Begin Excerpt to read
Thursday, March 10, 2011

Lake Effect: Rich Cohen

Rich Cohen is the author of a book titled Lake Effect, which I quote in my own book, Significant Moments.  I admire his narrative skills and his ability as a stylist.  Like me, Cohen attended an academically-selective school in Illinois -- which I always thought was pronounced Illinoise.  

Lake Effect, like my own book, explores male friendship.  I have a theory that the title Lake Effect, which refers to Lake Michigan, has a deeper resonance -- and perhaps relates to the theme of male relationships at a primal level.  I am reminded of Dr. Eissler's observation about the rescue fantasy (see YouTube video at 4:05): "If you want me to love you and to win my affection, you must first jump into the lake."

And then, there is this passage from my book:

[N]o clouds shaded those early bewitching and refreshing days at the lake, where Nietzsche, submissively lost in adoration, passed golden hours stolen from his . . .
Robert W. Gutman, Richard Wagner: The Man, His Mind, and His Music.
. . . professorial . . .
Henry Adams, The Education of Henry Adams.
. . . duties at Basel.
Robert W. Gutman, Richard Wagner: The Man, His Mind, and His Music.
For the rest of his life he would remember . . .
Gabriel Garcia Marquez, One Hundred Years of Solitude.
. . . one summer morning . . .
Henry Adams, The Education of Henry Adams.
. . . on the lake.
Johann Wolfgang von Goethe, Elective Affinities.
They were seated in the boat, . . .
Ernest Hemingway, Indian Camp.
. . . facing each other like two mirrors, . . .
Gabriel Garcia Marquez, One Hundred Years of Solitude.
. . . Nietzsche . . .
Henry Adams, The Education of Henry Adams.
. . . in the stern, . . .
Ernest Hemingway, Indian Camp.
. . . Wagner . . .
Henry Adams, The Education of Henry Adams.
. . . rowing. The sun was coming up over the hills. A bass jumped, making a circle in the water.
Ernest Hemingway, Indian Camp.
Nietzsche . . .
Henry Adams, The Education of Henry Adams.
. . . trailed his hand in the water. It felt warm in the sharp chill of the morning.  In the early morning on the lake sitting in the stern of the boat with . . .
Ernest Hemingway, Indian Camp.
. . . his mentor . . .
Gabriel Garcia Marquez, One Hundred Years of Solitude.
. . . rowing, he felt quite sure that he would never die.
End Excerpt to read
Begin Data extract
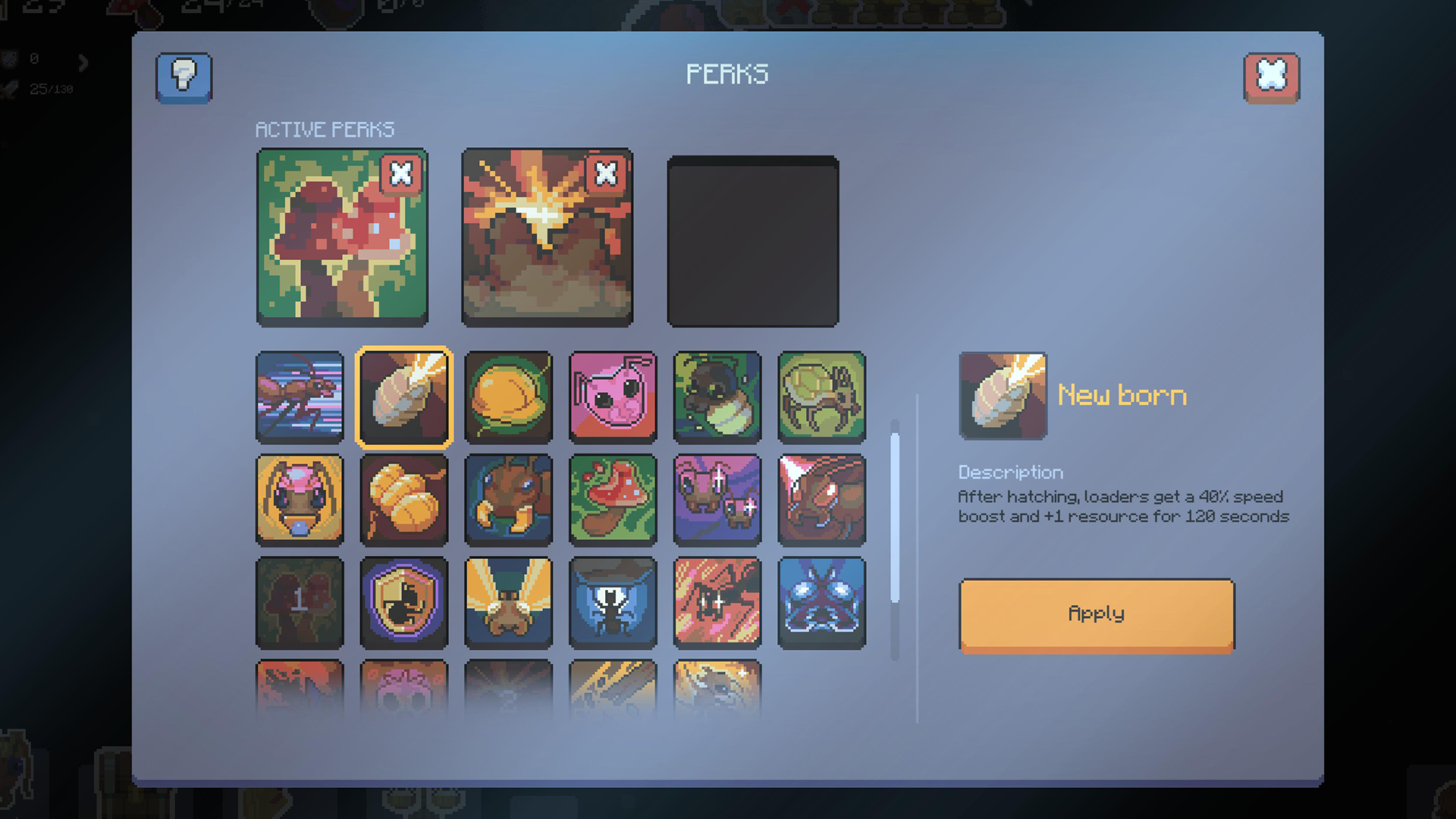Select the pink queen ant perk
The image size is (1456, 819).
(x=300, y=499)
End Data extract
→ Set tasks
[1] For the blog post about Lake Effect, say whether each statement agrees with it, giving yes or no and quoting the deciding words: (a) Cohen attended an academically-selective school in Illinois; (b) the title Lake Effect refers to Lake Superior; (c) the Eissler observation can be found at 4:05 in a YouTube video.
[2] Extend the blog post about Lake Effect, starting right after its final line.

→ Set of answers
[1]
(a) Yes: "Like me, Cohen attended an academically-selective school in Illinois"
(b) No: "the title Lake Effect, which refers to Lake Michigan"
(c) Yes: "(see YouTube video at 4:05)"

[2]
Ernest Hemingway, Indian Camp.
Years after his break with Wagner, he observed, "I pass over my other relationships lightly; but at no price would I have my life bereft of those days at Triebschen, days of confidence, of serenity, of sublime flashes, of profound moments."
Robert W. Gutman, Richard Wagner: The Man, His Mind, and His Music.
(I had no idea at the time how large this house would loom in my subsequent life)
J. Moussaieff Masson, Final Analysis: The Making and Unmaking of a Psychoanalyst.

Cohen was born in Lake Forest, Illinois, and grew up in Chicago's North Shore suburb of Glencoe.  He received his B.A. from Tulane University in 1990. His father, the negotiator Herb Cohen, grew up with the broadcaster Larry King; Cohen worked on King's CNN show for a short time after graduation. His sister, Sharon Cohen Levin, is an Assistant United States Attorney of the Southern District of New York.

Coincidentally, Larry King is a friend of Bob Strauss.  Bob Strauss and Larry King used to eat lunch regularly at Duke Zeibert's, a Washington, D.C. establishment that closed several years ago.  I remember I once saw Strauss returning to the office with a toothpick in his mouth and wanted to ask him if he enjoyed his lunch.  He didn't have an inviting expression on his face, but then, he rarely did.

1 comment:

My Daily Struggles said...

In the beginning of the movie It's a Wonderful Life the young George Bailey rescues his younger brother, Harry, who has fallen through a hole in a frozen lake.

In Goethe's novel Elective Affinites a child drowns in a lake.

I quote from both works in my book.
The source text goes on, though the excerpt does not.